The Nebraska Cornhuskers, as they apparently will not be seen on televisions across the state.
The Husker Hotwire staff is very committed to saving the planet. Actually, that's not very true, but they are pretty good at recycling old story hooks when the opportunity arises.
In this case though, not putting Nebraska on television isn't about protecting Nebraska's spring game secrets from opposing coaches. Instead, it's about the BeeOneGee Network trying to muscle its' way out of the digital cable wasteland where it is forced to slum it with military history, video games and (shudder) soccer.
As quoted from omaha.com, B1G Grand Poo Bah Jim Delaney said that "[W]e're not going to have the Big Ten Network not be treated in the same way in Nebraska that it's treated throughout the conference."
Or, put more simply, the B1G Network intends to keep Nebraska games off the channel and allow the always-rational Children of the Corn to...convince the local cable providers to move the network off the digital cable tier.
When reached for comment by the Husker Hotwire, Nebraska athletic director Doctor Tom Osborne didn't say, "Well, we think that televising our scrimmages against Chattanooga and Fresno State might be unwise, as opposing coaches might be able to review the film of those practices and learn something to use against us in the games that count."
At the Husker Hotwire, we are committed to bring you ongoing coverage of Nebraska's new opponents in the B1G Conference.
And while the Hotwire staff is at least somewhat aware that there teams in the B1G Conference aside from Ohio State, it's hard not to keep going back to Buckeye Hotwire's reporting of the ongoing drama in Columbus.
Since the last Hotwire, quarterback Terrelle Pryor decided that he felt so bad about his actions that he extended his five-game suspension to a rest-of-his-career suspension and announced he was leaving school.
His newly hired agent Drew Rosenhaus said Pryor was a sure-fire first-round pick. Unfortunately, the UFL already had its' Twitter-hosted draft, so we might have to wait until next year to find out if Rosenhaus is correct.
Still, with Pryor's departure, Buckeye Hotwire is relieved that the entire tattoo-gate story is now behind Ohio State. Except for the NCAA investigation about the cars. And the jobs. And the memorabilia sales. And the sanctions. And the appeal of the sanctions. And the effect of the sanctions.

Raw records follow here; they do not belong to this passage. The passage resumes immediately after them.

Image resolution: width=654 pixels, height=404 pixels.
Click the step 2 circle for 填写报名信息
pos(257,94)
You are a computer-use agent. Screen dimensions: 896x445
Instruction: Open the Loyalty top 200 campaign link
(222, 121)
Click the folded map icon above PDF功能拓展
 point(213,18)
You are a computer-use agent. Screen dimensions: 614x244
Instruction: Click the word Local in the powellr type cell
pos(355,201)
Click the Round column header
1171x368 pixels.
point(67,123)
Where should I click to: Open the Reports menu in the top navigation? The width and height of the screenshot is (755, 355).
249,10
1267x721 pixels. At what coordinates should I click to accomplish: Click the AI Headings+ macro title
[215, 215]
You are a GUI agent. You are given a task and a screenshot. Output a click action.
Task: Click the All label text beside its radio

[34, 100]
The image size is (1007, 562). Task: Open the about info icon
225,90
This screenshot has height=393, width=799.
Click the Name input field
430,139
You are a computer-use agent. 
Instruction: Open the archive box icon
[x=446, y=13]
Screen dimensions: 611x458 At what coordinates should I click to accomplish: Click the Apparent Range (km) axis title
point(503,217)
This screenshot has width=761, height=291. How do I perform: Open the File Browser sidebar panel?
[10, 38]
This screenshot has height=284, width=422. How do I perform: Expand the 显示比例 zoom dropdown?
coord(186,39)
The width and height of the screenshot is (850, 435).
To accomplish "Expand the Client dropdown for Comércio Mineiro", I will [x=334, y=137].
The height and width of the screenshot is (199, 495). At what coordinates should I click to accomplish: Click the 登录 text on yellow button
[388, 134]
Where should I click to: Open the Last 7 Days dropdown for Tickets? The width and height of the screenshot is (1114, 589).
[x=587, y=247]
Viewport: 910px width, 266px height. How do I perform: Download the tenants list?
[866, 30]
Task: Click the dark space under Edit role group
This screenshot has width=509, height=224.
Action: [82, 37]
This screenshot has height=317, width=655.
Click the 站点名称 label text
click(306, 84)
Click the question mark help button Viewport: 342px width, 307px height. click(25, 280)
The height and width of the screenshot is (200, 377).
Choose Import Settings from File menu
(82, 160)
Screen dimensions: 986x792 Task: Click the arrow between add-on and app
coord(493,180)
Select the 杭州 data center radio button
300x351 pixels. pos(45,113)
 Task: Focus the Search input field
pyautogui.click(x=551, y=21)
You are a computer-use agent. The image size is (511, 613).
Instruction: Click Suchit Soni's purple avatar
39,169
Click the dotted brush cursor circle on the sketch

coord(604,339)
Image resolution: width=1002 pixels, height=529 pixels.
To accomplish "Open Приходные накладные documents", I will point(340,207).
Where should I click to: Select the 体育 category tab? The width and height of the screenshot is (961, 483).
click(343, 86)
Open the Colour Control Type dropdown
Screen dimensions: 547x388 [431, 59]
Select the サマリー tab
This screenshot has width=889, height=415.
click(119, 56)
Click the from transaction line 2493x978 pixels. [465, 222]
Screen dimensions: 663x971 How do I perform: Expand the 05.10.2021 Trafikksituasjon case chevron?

But other than that, it should be clear sailing for the Buckeyes.
AROUND THE HOTWIRE NETWORK
Mountaineer Hotwire reports that head-coach-in-waiting Dana Holgorson ended up waiting about six weeks before getting the full-time gig, with head-coach-to-be-fired Bill Stewart resigning.
With the Holgorson-Stewart drama surpassing even the messiness of Rich Rodriguez's departure from Morgantown, Mountaineer Hotwire is anxiously awaiting the bizarre and embarrassing circumstances surrounding Holgorson's inevitable departure.
Speaking of messy departures, Cyclone Hotwire reports that former head Cyclone Gene Chizek likened his interview with Auburn while he was head coach at Iowa State with cheating on a spouse.
But when Auburn offered him the position, he said he took the job thinking it must be a "God appointment." Which is the go-to rationale for most travelling businessmen when explaining to their wives how a pair of fishnet stockings got into their luggage after the big marketing seminar in Philadelphia of course.
BC$ Hotwire reports that Robert Shelton has been hired as the new director of the Fiesta Bowl, and intends to be the "chief braggart" for the event. Of course, that role won't at all consist of using charitable funds for lavish golf junkets, strip club visits and possibly illegal campaign donations to ensure the BC$ status of the Fiesta Bowl.
Because if that happens, Shelton can count on a vigorous and independent investigation from the BC$, like last time, and could face another stern talking to and perhaps being sent to bed without supper.